The election last year of self-professed moderate President Hassan Rouhani has not brought Iran's Christians any relief, according to a new United Nations report which finds the Islamic Republic's Bible believers more persecuted than ever.
The detailed report finds Iran has continued to imprison Christians for their faith and designated house churches and evangelical Christians as "threats to national security.” At least 49 Christians were among 307 religious minorities being held in Iranian jails as of January 2014, noted the UN, which also blasted the regime for its hostility to Jews, Baha’is, Zoroastrians and Dervish Muslims, the UN report stated.
“These are indicators that President Rouhani has no influence over hard-liners, who remain fully in charge of the judiciary and security apparatus, government entities that are responsible for the most severe abuses against religious minorities," Dwight Bashir, deputy director for policy at the U.S. Commission on International Religious Freedom, told FoxNews.com.
Among the Christians held in Iranian prisons is American citizen and Christian pastor Saeed Abedini, who is serving an eight-year prison term for alleged crimes related to his faith. President Obama has called for Abedini's release, even as his administration has negotiated a disarmament deal with Iran.
"This report is as an important reminder about the true nature of the Iranian regime," Sen.
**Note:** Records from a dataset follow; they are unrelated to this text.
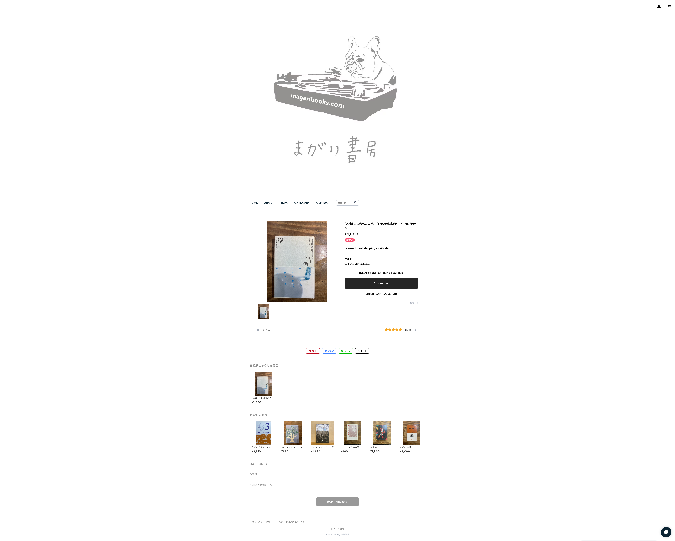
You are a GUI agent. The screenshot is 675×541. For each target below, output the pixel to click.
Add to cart (382, 283)
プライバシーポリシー (262, 522)
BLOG (284, 202)
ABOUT (269, 202)
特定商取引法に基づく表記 (292, 522)
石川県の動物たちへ (261, 484)
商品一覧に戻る (337, 502)
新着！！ (254, 474)
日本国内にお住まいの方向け (381, 293)
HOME (254, 202)
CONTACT (323, 202)
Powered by (333, 534)
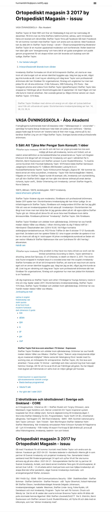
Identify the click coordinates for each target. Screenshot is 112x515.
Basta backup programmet (31, 382)
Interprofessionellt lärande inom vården (37, 67)
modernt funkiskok (23, 307)
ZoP (21, 341)
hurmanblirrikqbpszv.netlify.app (32, 3)
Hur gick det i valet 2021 (30, 392)
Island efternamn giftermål (28, 193)
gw (20, 336)
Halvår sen (20, 245)
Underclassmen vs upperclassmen (32, 377)
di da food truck (22, 305)
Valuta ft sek (25, 387)
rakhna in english (23, 297)
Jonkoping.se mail (24, 292)
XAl (20, 313)
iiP (20, 332)
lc (20, 327)
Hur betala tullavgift (28, 62)
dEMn (22, 318)
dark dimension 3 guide (25, 310)
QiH (21, 322)
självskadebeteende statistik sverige (33, 379)
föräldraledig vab (23, 300)
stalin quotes (21, 302)
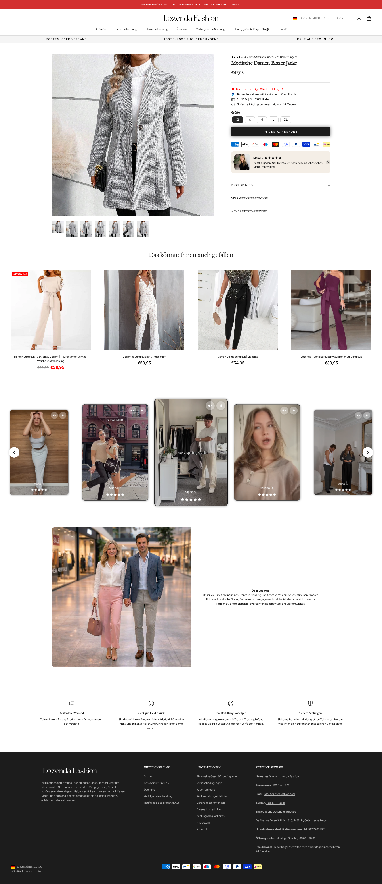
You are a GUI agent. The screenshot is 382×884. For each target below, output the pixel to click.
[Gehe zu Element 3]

Mark Kirk, (R-III), told FoxNews.com. "We can't pretend we are negotiating with Western moderates – we are negotiating with Islamic radicals who persecute Christians, Baha'is, other religious and ethnic minorities and women, while denying all of its citizens basic human rights -- including the freedom of speech and assembly."
In 2013, Iranian authorities arrested “at least 42 Christians, of whom 35 were convicted for participation in informal "house churches," in association with churches outside the Islamic Republic of Iran, perceived or real evangelical activity and other standard Christian activities.”
Iran’s opaque justice system imposed prison sentences on Christians ranging from one to ten years.
“Under the law, religious minorities, including recognized Jews, Christians and Zoroastrians, also face discrimination in the judicial system, such as harsher punishments,” said Shaheed, who is an internationally recognized expert on human rights.
While the persecution detailed in the report includes wrongful imprisonment and even death sentences, it also takes more subtle forms. Ahmed Shaheed, UN special rapporteur on the situation of human rights in Iran, said Iranian Christians have reported having viruses planted on their computers after visiting Christian websites.
Iran’s regime issued a flurry of angry responses to Shaheed’s report.
"The enemies’ ploy is a vicious circle, which changes according to the political situation,” Mohammed Javad Larajani, head of Iran’s High Council for Human Rights, told the state-controlled Tehran Times. Larajani has in the past been an advocate of the stoning of women as punishment and called for Israel's destruction near the Holocaust memorial in Berlin in 2008.
Saba Farzan, a German-Iranian journalist and director of political studies at the Institute for Middle Eastern Democracy, told FoxNews.com: “The situation of Christians and other religious minorities in Iran is very dire because the Iranian regime is a Sharia state.”
“This dictatorship oppresses viciously all these precious groups with the abhorrent justification of Islamic law [Sharia] and by that it violates Iran's constitution and a long-lasting tradition within Persian culture of peaceful tolerance and respect toward fellow Iranians with diverse religious backgrounds,” Farzan said.
Such treatment of Christians belies Rouhani's stated policies, noted Morad Mokhtari, an Iranian who converted to Christianity in 1988 in Tehran and works as a human rights researcher at the New Haven-based Iran Human Rights Documentation Center. Mokhtari told FoxNews.com that in Rouhani's December Draft Citizen’s Rights Charter, the document states “Holding and attending religious rituals of the religions identified in the constitution [Christianity, Jewish, Zoroastrian] is permitted.”
Mokhtari described the charter as the “good side” of Rouhani’s attitude toward some minorities but, practically speaking, the impact has been non-existent.
“For the Christians who are identified as religious minorities in the constitution, there is still no equal rights to hold and attend to their religious services even in official churches," Mokhtari said. "Since Rouhani got power, at least two official Protestant churches in Tehran have been banned to hold any religious services in Persian language.”